Regulation
Jude Wanniski
February 21, 1997

 

Supply-Side Economics Lesson No. 12

Memo To: Website Students
From: Jude Wanniski
Re: Regulation

How do we think about regulation? Is it a good thing or a bad thing? If we start with the proposition that rules and regulations are necessary for the ordered functioning of society, as they are for a family, we at least can begin a discussion about regulation without prejudice. If there are too few rules and regulations of the right kind, society will suffer. If there are too many, there are problems too. If there are too few stop signs at street corners, the cost to society will be very high. If there is a traffic cop on every street corner, the cost to society would be prohibitive.

In general, there is increased demand from society for regulation when there is a sustained period of economic contraction. The example I most often use is the game of musical chairs. When the music stops, and one chair is removed, the players jostle and bump as they scramble for one of the remaining chairs. When a national economy is expanding, it is as if chairs were being added to the game every time the music stopped. When this is happening, people have less need for government instruction on what is right and what is wrong, because there are so many opportunities for gain that people know are beneficial and legitimate. In the long expansion of the British economy after the Napoleonic wars, from 1815 to 1914, you can trace the lowering or elimination of tax rates as larger economies yielded more than enough revenue for public purposes. You could also see the private sector on its own develop a Victorian morality, social codes of behavior, without any need for government direction.

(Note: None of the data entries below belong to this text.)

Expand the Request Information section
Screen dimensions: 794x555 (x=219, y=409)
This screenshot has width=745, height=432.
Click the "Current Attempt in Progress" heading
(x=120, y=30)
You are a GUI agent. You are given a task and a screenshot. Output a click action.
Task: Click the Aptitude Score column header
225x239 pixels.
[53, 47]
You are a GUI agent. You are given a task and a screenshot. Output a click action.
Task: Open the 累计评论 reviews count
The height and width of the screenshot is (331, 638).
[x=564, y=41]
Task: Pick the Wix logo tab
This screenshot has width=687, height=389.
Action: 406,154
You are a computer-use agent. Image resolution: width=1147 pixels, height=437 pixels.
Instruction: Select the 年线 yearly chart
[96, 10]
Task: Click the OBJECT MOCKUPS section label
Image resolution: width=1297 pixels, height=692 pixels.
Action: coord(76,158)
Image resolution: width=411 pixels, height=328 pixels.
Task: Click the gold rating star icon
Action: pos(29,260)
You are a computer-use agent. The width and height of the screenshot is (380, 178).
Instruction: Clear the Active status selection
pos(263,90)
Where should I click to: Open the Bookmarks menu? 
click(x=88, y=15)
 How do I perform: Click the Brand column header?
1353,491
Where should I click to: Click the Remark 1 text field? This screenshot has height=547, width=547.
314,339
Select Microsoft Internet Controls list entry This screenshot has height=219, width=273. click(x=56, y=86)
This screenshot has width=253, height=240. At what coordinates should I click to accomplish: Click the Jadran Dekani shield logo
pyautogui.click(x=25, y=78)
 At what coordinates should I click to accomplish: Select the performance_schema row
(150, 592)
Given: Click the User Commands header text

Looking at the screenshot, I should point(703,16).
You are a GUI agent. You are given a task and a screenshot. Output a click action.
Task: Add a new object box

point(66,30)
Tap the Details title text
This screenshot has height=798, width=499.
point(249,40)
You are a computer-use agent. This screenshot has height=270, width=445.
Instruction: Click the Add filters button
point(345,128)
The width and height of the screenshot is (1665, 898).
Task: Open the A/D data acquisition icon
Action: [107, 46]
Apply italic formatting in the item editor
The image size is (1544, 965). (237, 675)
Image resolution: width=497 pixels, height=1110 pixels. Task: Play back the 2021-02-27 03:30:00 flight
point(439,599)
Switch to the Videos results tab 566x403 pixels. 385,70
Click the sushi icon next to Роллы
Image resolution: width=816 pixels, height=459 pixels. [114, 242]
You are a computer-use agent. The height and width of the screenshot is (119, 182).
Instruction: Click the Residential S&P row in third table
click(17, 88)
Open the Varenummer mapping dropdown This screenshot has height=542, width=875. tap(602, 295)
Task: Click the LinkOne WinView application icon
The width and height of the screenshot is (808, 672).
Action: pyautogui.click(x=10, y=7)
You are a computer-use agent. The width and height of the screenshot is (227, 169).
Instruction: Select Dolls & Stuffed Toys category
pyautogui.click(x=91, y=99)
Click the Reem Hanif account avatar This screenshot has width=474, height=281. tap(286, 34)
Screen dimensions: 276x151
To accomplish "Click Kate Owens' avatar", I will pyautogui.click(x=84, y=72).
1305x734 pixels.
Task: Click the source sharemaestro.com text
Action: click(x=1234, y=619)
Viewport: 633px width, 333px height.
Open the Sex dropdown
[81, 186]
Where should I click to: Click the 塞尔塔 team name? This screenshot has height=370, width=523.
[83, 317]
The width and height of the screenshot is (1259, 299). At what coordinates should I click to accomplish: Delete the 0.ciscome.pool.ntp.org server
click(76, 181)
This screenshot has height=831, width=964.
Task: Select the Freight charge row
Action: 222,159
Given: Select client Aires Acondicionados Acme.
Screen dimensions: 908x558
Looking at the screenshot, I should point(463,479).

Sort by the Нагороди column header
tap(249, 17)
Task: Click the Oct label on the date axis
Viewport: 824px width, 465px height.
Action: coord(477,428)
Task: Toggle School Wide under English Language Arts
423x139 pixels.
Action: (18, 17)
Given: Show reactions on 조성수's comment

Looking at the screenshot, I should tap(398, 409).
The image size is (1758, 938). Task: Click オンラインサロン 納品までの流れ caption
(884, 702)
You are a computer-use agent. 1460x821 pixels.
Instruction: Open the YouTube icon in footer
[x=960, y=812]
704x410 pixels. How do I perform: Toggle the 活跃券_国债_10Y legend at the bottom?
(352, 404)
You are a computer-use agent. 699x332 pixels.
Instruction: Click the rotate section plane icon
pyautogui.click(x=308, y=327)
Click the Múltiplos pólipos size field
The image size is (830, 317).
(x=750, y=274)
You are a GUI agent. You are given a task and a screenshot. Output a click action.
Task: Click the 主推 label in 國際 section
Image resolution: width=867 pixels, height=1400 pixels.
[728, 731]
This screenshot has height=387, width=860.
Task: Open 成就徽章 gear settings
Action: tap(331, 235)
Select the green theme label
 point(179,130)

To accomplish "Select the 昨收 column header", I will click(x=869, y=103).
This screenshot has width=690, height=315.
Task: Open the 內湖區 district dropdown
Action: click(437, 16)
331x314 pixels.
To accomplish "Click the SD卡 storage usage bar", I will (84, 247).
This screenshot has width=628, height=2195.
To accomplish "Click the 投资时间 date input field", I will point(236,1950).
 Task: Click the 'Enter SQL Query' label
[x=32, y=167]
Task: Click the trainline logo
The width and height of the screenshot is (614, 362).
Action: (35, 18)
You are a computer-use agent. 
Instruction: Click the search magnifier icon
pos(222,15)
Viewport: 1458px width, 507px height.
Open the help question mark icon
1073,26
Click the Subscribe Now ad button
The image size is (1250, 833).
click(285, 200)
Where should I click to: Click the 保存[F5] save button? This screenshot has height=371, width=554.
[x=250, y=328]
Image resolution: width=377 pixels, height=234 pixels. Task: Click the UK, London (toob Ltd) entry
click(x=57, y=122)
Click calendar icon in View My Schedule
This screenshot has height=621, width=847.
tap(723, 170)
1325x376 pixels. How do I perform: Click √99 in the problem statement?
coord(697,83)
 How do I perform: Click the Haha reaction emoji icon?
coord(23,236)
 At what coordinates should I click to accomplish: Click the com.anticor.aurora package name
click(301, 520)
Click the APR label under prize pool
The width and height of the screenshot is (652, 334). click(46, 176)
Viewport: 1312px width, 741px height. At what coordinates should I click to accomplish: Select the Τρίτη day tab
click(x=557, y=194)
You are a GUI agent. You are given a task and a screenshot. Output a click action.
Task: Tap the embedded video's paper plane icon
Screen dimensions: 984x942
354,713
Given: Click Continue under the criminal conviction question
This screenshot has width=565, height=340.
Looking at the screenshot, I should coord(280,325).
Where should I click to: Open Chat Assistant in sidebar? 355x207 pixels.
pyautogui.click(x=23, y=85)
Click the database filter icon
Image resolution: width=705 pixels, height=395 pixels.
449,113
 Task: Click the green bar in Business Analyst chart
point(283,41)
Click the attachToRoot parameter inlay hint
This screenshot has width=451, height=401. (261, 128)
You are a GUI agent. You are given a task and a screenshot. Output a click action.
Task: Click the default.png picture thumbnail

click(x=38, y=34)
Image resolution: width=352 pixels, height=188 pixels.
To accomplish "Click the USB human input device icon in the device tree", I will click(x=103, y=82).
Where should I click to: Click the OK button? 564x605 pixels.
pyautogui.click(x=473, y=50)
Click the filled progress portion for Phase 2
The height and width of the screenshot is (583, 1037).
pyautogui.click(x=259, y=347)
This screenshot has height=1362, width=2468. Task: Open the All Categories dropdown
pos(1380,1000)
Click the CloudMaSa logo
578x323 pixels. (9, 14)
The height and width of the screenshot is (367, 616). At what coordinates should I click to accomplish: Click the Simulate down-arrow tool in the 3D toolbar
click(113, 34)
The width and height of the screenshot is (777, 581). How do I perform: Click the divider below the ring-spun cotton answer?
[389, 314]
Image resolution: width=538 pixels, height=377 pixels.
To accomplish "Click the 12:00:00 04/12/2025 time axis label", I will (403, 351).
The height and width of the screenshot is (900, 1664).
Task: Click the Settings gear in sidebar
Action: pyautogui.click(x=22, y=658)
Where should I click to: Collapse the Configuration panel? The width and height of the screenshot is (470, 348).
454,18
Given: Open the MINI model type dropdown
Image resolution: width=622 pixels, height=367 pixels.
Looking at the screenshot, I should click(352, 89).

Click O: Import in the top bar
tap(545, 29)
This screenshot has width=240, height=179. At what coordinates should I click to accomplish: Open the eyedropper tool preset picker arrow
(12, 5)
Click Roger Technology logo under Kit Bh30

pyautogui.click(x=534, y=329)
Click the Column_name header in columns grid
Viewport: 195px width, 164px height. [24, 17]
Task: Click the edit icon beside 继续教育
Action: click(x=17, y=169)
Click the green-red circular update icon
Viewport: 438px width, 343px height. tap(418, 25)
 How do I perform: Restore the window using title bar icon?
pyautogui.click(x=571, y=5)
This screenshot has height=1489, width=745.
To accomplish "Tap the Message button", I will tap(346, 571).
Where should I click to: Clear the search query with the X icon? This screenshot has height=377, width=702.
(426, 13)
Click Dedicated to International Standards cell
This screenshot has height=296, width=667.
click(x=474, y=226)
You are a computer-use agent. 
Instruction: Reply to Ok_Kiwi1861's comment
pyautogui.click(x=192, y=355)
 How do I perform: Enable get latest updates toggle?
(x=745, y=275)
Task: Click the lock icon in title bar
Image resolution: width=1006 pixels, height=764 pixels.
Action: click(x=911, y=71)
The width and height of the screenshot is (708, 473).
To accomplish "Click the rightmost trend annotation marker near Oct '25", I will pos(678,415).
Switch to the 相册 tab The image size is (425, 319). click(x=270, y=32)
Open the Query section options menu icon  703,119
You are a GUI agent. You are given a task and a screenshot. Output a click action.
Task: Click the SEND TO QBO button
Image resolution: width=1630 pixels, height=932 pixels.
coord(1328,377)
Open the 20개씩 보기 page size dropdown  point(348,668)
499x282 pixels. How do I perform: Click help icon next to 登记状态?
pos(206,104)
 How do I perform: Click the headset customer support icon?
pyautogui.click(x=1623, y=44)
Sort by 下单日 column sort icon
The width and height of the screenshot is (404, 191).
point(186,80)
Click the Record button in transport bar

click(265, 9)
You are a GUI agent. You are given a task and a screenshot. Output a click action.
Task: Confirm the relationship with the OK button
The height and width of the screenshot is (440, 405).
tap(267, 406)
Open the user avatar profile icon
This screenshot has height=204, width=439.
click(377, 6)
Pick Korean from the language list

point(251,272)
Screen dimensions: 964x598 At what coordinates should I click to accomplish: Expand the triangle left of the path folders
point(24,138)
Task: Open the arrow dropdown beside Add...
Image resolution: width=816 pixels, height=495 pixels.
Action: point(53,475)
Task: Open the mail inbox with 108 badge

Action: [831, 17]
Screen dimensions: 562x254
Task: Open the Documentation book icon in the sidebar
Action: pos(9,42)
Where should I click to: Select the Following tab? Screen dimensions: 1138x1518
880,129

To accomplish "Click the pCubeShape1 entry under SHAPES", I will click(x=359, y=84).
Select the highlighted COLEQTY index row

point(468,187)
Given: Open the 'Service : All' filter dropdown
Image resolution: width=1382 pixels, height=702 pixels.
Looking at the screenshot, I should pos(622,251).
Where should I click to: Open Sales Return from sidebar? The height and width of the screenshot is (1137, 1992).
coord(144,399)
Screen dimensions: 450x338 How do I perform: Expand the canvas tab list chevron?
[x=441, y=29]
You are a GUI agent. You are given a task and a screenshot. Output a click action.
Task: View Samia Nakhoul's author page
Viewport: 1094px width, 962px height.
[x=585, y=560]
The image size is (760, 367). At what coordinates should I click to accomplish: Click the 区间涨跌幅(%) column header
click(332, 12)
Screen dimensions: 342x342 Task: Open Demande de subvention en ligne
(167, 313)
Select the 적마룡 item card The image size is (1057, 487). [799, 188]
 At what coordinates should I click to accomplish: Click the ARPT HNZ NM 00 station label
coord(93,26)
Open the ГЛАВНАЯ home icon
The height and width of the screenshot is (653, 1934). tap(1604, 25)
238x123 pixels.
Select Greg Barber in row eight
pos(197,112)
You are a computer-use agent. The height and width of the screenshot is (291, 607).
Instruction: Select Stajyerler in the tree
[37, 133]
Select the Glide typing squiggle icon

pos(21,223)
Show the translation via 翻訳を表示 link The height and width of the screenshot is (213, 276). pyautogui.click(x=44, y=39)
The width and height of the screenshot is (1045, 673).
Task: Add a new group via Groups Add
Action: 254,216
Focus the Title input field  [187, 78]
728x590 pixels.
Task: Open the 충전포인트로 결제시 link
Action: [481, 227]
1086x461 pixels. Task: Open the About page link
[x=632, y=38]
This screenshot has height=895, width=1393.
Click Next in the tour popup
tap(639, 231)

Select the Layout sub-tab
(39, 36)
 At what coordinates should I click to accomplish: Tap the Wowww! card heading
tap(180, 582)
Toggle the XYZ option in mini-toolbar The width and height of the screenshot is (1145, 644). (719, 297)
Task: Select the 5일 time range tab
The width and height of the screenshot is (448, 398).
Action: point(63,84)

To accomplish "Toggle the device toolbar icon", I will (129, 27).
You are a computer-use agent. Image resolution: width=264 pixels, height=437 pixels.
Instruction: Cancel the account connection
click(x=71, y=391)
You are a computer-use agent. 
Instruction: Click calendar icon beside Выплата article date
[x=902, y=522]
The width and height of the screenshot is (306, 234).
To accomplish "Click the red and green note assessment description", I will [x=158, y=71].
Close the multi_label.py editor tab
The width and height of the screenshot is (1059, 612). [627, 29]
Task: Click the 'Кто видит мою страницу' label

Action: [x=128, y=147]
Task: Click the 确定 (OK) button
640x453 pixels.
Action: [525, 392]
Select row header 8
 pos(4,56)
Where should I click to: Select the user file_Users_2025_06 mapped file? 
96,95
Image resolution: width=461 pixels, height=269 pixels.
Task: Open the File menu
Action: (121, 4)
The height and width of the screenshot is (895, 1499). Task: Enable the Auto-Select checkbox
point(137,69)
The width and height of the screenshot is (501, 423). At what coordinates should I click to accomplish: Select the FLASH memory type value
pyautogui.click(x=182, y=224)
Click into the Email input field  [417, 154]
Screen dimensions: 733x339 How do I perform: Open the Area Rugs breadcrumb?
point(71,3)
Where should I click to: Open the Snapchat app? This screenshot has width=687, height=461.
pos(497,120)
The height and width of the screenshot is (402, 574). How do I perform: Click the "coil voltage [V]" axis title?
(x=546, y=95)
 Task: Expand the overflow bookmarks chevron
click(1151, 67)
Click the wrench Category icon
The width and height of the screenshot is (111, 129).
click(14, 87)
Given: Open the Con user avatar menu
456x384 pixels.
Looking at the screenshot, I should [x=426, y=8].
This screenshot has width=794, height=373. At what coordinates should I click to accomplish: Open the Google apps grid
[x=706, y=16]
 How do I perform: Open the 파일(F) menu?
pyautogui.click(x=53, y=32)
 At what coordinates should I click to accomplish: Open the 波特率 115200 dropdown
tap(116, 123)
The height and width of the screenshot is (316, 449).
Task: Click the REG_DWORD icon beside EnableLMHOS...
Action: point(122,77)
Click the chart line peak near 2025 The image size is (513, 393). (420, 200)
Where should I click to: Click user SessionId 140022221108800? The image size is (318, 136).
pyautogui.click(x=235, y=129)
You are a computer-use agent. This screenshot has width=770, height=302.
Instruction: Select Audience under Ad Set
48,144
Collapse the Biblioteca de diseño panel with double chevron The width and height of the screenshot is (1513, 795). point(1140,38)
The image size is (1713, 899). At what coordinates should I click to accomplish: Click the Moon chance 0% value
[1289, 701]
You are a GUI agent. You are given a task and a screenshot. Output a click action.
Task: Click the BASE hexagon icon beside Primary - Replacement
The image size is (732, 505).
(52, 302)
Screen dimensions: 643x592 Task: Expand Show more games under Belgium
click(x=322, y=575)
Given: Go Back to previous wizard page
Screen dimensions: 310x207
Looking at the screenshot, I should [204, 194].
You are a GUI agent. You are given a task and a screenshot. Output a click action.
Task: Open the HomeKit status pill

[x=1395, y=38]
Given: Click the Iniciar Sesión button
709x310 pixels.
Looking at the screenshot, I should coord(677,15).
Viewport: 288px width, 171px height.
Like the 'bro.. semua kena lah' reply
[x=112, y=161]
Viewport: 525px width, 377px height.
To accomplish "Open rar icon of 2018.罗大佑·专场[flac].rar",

Similarly, in the long expansion of the U.S. economy from the 1780s to 1929, government regulations were added slowly, as the complexity of commercial society grew. The monetary deflation of the 1870s, as we returned to the gold standard suspended during the Civil War, was the most painful economic contraction of the century. The social turbulence in the period brought the kind of business excesses that inevitably lead to demands for government regulation. That is, when legitimate opportunities for gain are limited, legitimate businessmen begin to cut corners and worse, in a sense stealing from the future. They don't clean up after themselves, polluting the earth, and use child labor to remain competitive, etc. Environmentalists appear and gain public support in such periods, as do business "muckrakers," who highlight the doings of monopolists, polluters or charlatans. The Progressive Era identified with Teddy Roosevelt extended to the 1913 passage of the Federal Reserve Act as well as the Sixteenth Amendment, permitted an income tax.

The Wall Street Crash of 1929 ushered in the greatest economic contraction of this century and led to an explosion of regulation, as massive bumping and jostling took place and a large fraction of the population was thrown out of work. Social legislation is necessary when society finds itself with more demands on its limited resources than it can supply. Regulation is an activity almost exclusively designed to benefit the community, by limiting the freedom of the individual. There is no disagreement among economists of any school that regulation has economic costs. When asked to weigh the costs in dollar terms, economists will of course tend to follow their political predilections in making their guesses. In the nearly 70 years since the Crash, Depression and Wars have added exponentially to the amount of regulation of U.S. business and commercial life. Sometimes its seems there is a traffic cop on every corner.

Eliminating regulation is almost an impossibility when the economy is in contraction. The vested interests that originally induced the government to enforce new rules now have entrenched bureaucracies. Because every institution has self-survival as its highest priority, government regulatory agencies will protect themselves even in periods when there is no demand for their rules. A long era of non-inflationary economic expansion would be required to have them wither on the vine, as the private sector provides so much opportunity that there are no workers left to man unnecessary bureaus. Here is an interesting report that appeared this week in Investor's Business Daily which bears upon our discussion here:

Deregulation's Benefits, Investor's Business Daily, Feb. 19,1997

A new study documents that when industries are deregulated, the savings to businesses are passed on to consumers. The research comes from Robert Crandall of the Brookings Institution and Jerry Ellig of George Mason University.

Crandall and Ellig studied the effects of deregulation in the natural gas, airlines, telecommunications, trucking and railroad industries.

* Generally, prices in those industries plummeted at least 25 percent, and in some cases 50 percent since deregulation took hold.

* The total annual savings exceeded $50 billion. Not only did consumers benefit in terms of lower prices, but quality improved.

* Consumer prices for natural gas have declined between 27 percent and 57 percent after inflation since deregulation of that industry commenced in 1978.

* In the trucking industry, prices have plunged between 28 percent and 56 percent since deregulation in 1980 while competition soared as the number of carriers doubled in six years.

* Since the 1984 breakup of AT&T Corporation, long-distance prices have been cut almost in half and use of fiber optics has been speeded up due to competition.

* Following deregulation, railroad prices declined 44 percent and airline prices have been reduced by almost one-third. In a separate study by Clemson University economists, it is argued that deregulation of the electric power industry would bring the average $69 a month electric bill of consumers down by about $30.